For the first time since the end of World War II, liberal democratic governments throughout the world were discussing privacy as the natural, inborn right of every man, woman, and child. In doing so they were harking back to the 1948 UN Universal Declaration of Human Rights, whose Article 12 states: “No one shall be subjected to arbitrary interference with his privacy, family, home or correspondence, nor to attacks upon his honor and reputation.

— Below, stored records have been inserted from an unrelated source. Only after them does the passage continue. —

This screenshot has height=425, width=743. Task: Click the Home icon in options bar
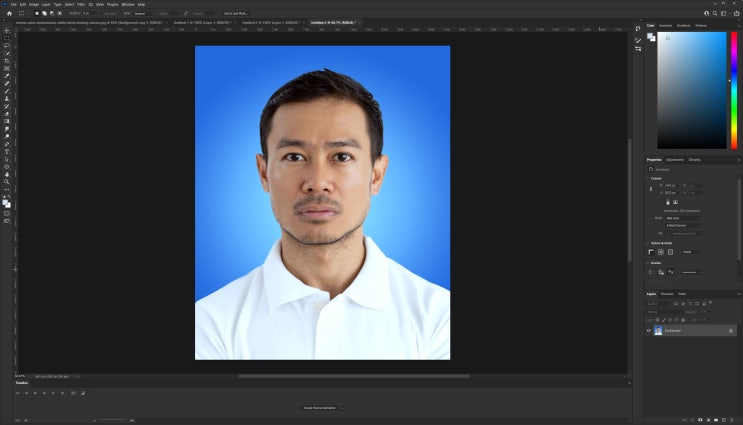click(x=7, y=13)
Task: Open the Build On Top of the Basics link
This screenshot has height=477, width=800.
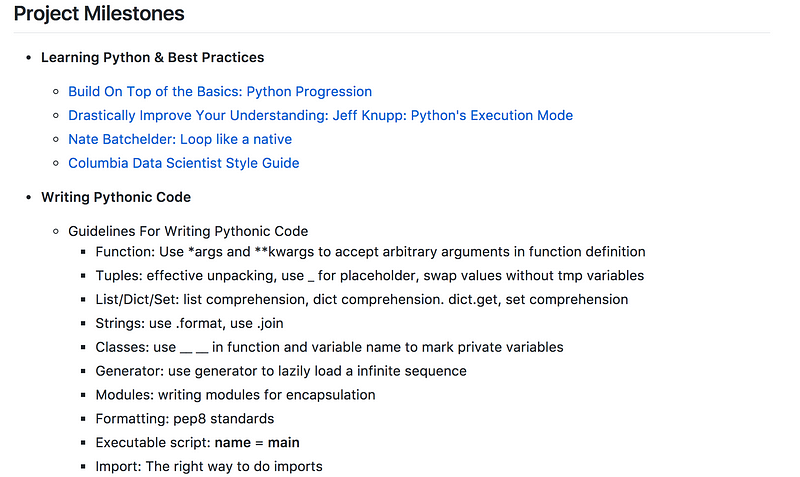Action: (220, 91)
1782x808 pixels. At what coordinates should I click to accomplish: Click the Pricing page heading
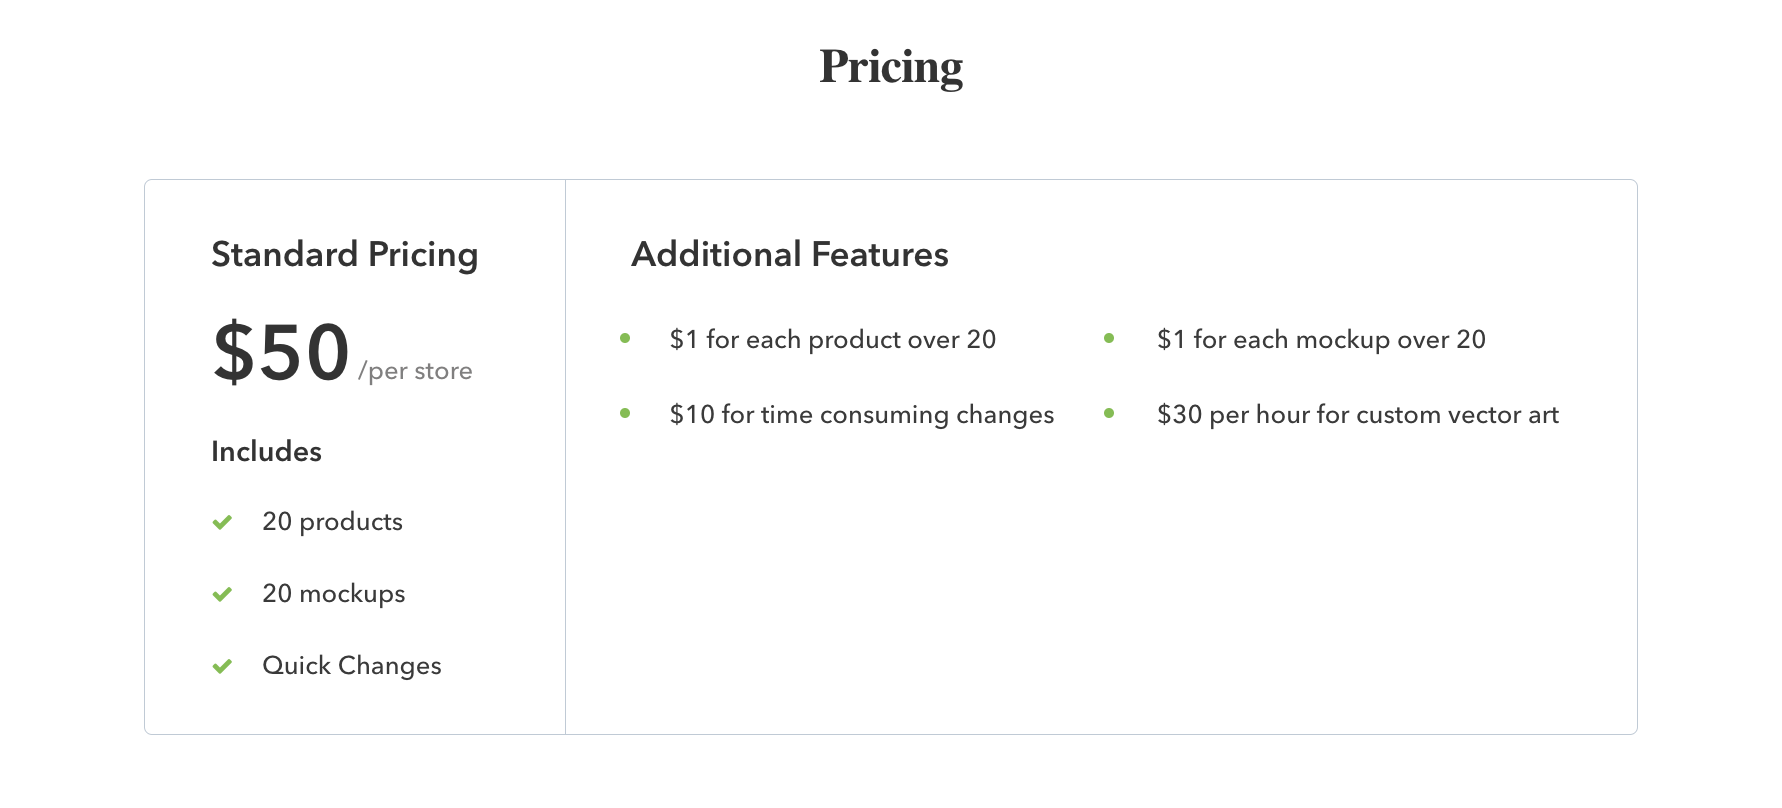click(x=891, y=67)
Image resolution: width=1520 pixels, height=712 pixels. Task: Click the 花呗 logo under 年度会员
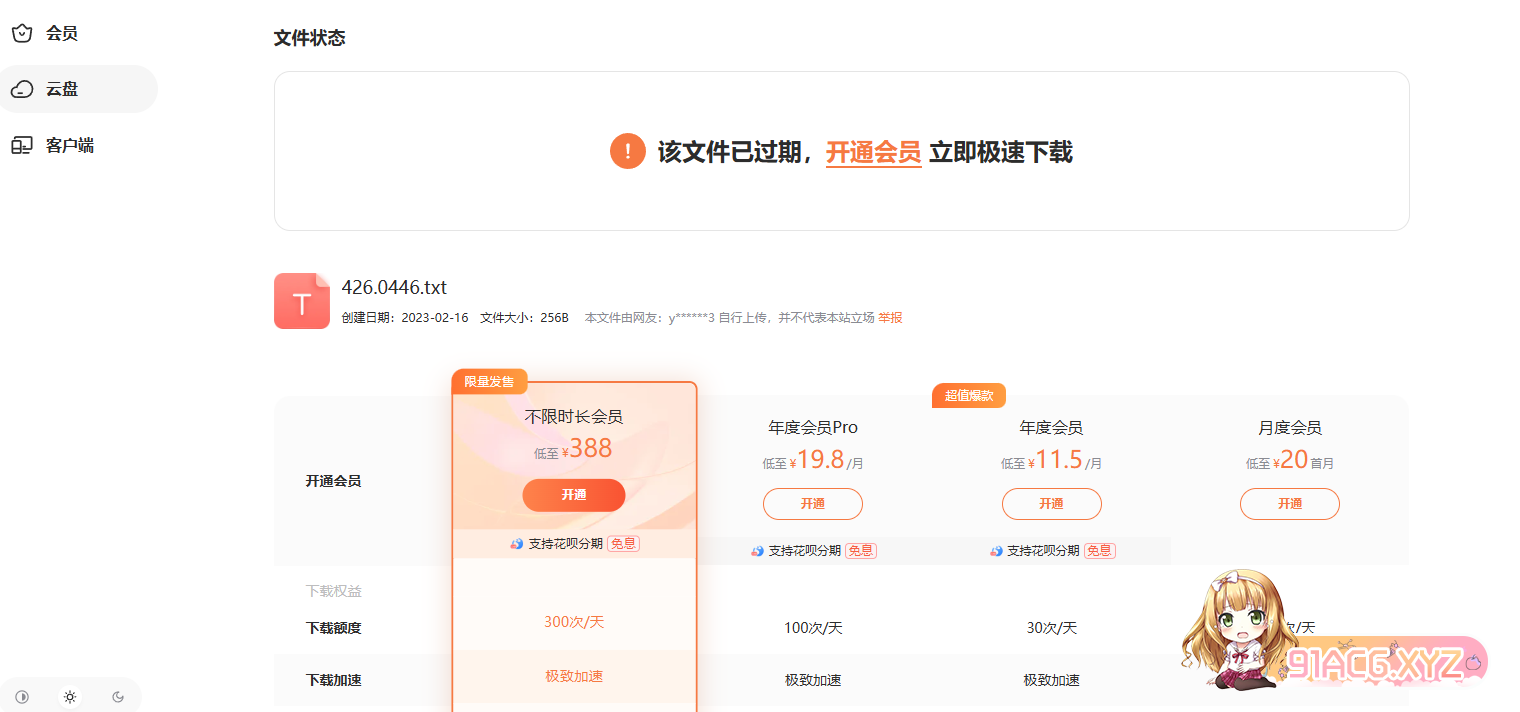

Everyone has the right to the protection of the law against such interference or attacks.” Like all UN declarations, this aspirational document was never enforceable, but it had been intended to inculcate a new basis for transnational civil liberties in a world that had just survived nuclear atrocities and attempted genocides and was facing an unprecedented surfeit of refugees and the stateless.

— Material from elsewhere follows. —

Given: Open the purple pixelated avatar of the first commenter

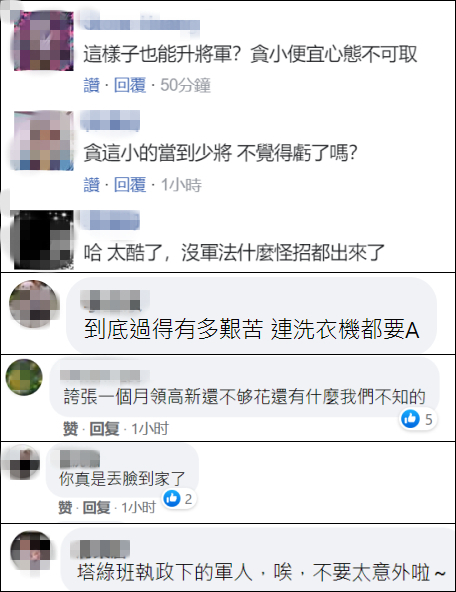Looking at the screenshot, I should 44,41.
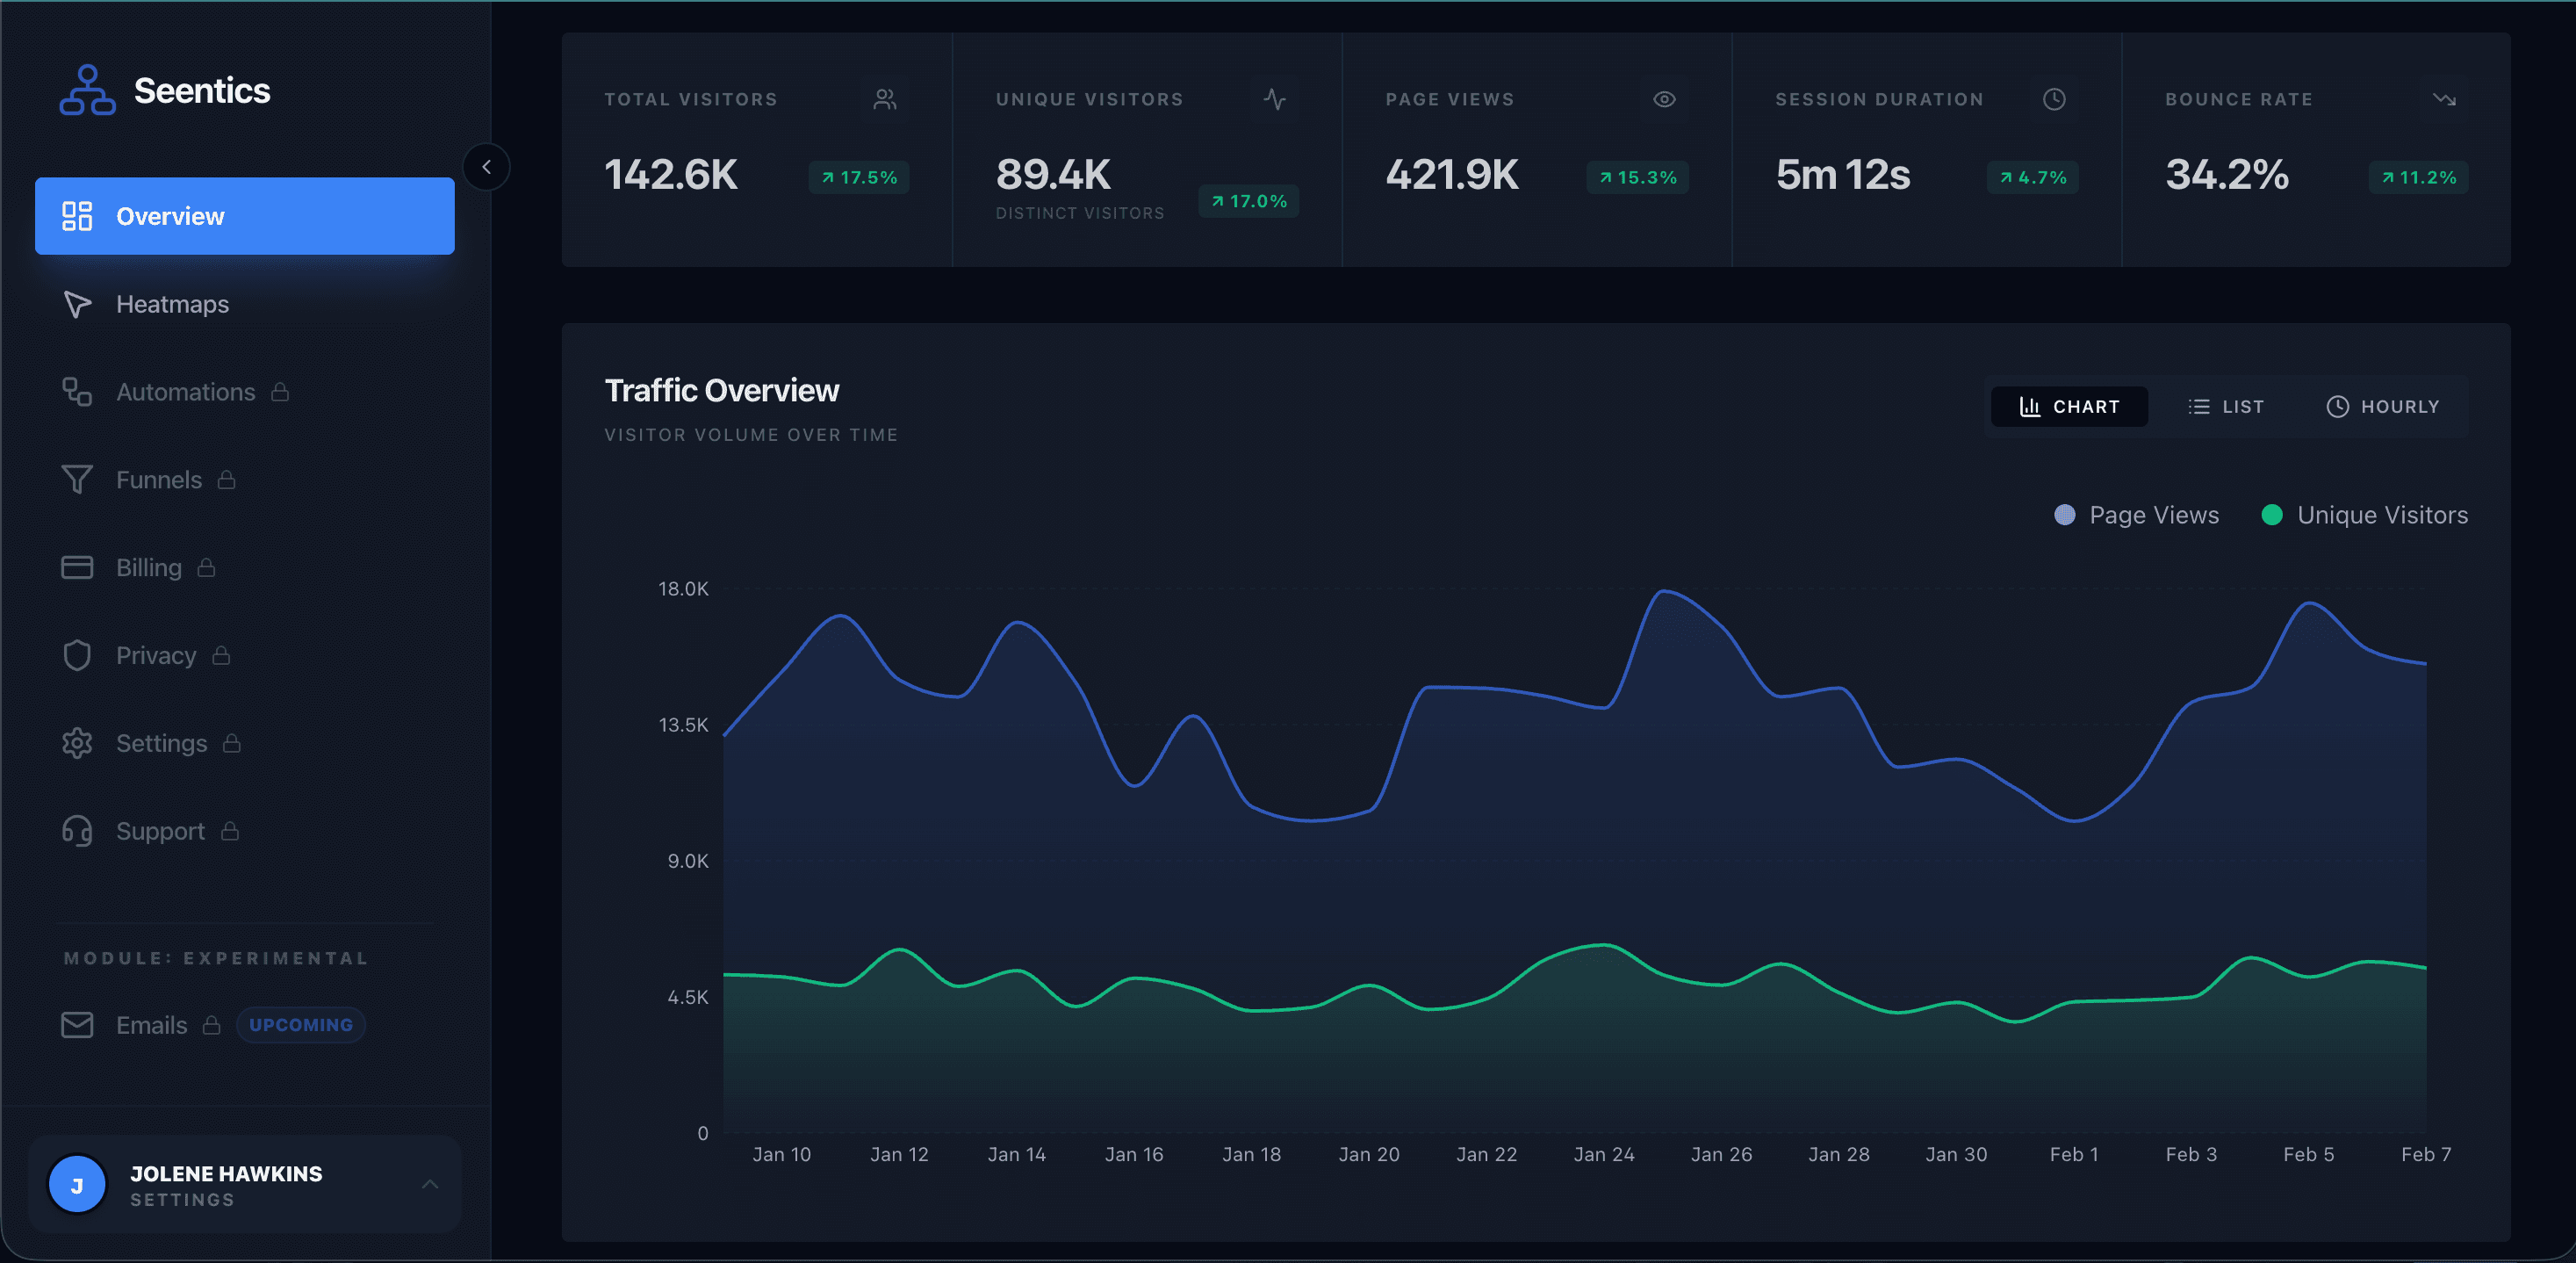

The EU, still under the sway of this postwar universalist idealism, now became the first transnational body to put these principles into practice, establishing a new directive that seeks to standardize whistleblower protections across its member states, along with a standardized legal framework for privacy protection. In 2016, the EU Parliament passed the General Data Protection Regulation (GDPR), the most significant effort yet made to forestall the incur
sions of technological hegemony—which the EU tends to regard, not unfairly, as an extension of American hegemony.

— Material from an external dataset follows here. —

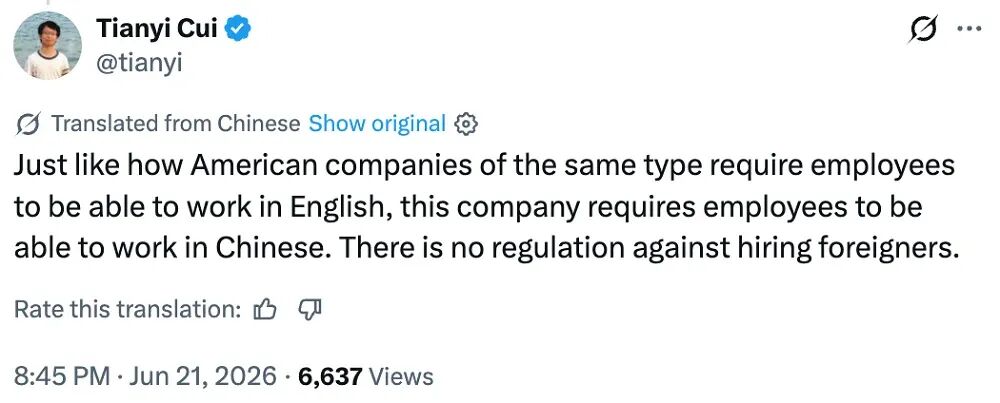Image resolution: width=1000 pixels, height=403 pixels.
Task: Open the Grok explain icon at top right
Action: click(923, 29)
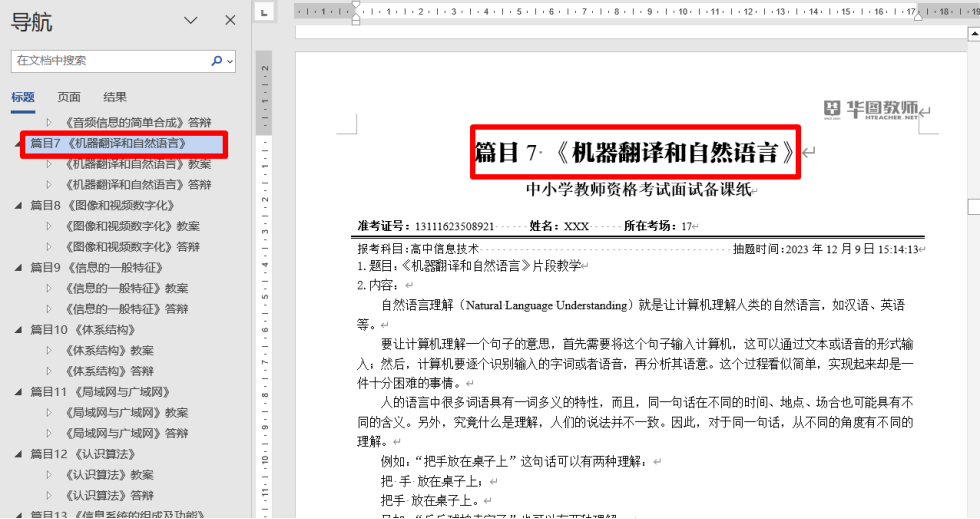Go to 篇目7《机器翻译和自然语言》heading

(107, 143)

The GDPR treats the citizens of the European Union, whom it calls “natural persons,” as also being “data subjects”—that is, people who generate personally identifiable data. In the US, data is usually regarded as the property of whoever collects it. But the EU posits data as the property of the person it represents, which allows it to treat our data subjecthood as deserving of civil liberties protections.
The GDPR is undoubtedly a major legal advance, but even its transnationalism is too parochial: the Internet is global. Our natural personhood will never be legally synonymous with our data subjecthood, not least because the former lives in one place at a time while the latter lives in many places simultaneously.
Today, no matter who you are, or where you are, bodily, physically, you are also elsewhere, abroad—multiple selves wandering along the signal paths, with no country to call your own, and yet beholden to the laws of every country through which you pass. The records of a life lived in Geneva dwell in the Beltway. The photos of a wedding in Tokyo are on a honeymoon in Sydney. The videos of a funeral in Varanasi are up on Apple’s iCloud, which is partially located in my home state of North Carolina and partially scattered across the partner servers of Amazon, Google, Microsoft, and Oracle, throughout the EU, UK, South Korea, Singapore, Taiwan, and China.
Our data wanders far and wide. Our data wanders endlessly.
We start generating this data before we are born, when technologies detect us in utero, and our data will continue to proliferate even after we die. Of course, our consciously created memories, the records that we choose to keep, comprise just a sliver of the information that has been wrung out of our lives—most of it unconsciously, or without our consent—by business and government surveillance. We are the first people in the history of the planet for whom this is true, the first people to be burdened with data immortality, the fact that our collected records might have an eternal
existence. This is why we have a special duty. We must ensure that these records of our pasts can’t be turned against us, or turned against our children.
Today, the liberty that we call privacy is being championed by a new generation. Not yet born on 9/11, they have spent their entire lives under the omnipresent specter of this surveillance. These young people who have known no other world have dedicated themselves to imagining one, and it’s their political creativity and technological ingenuity that give me hope.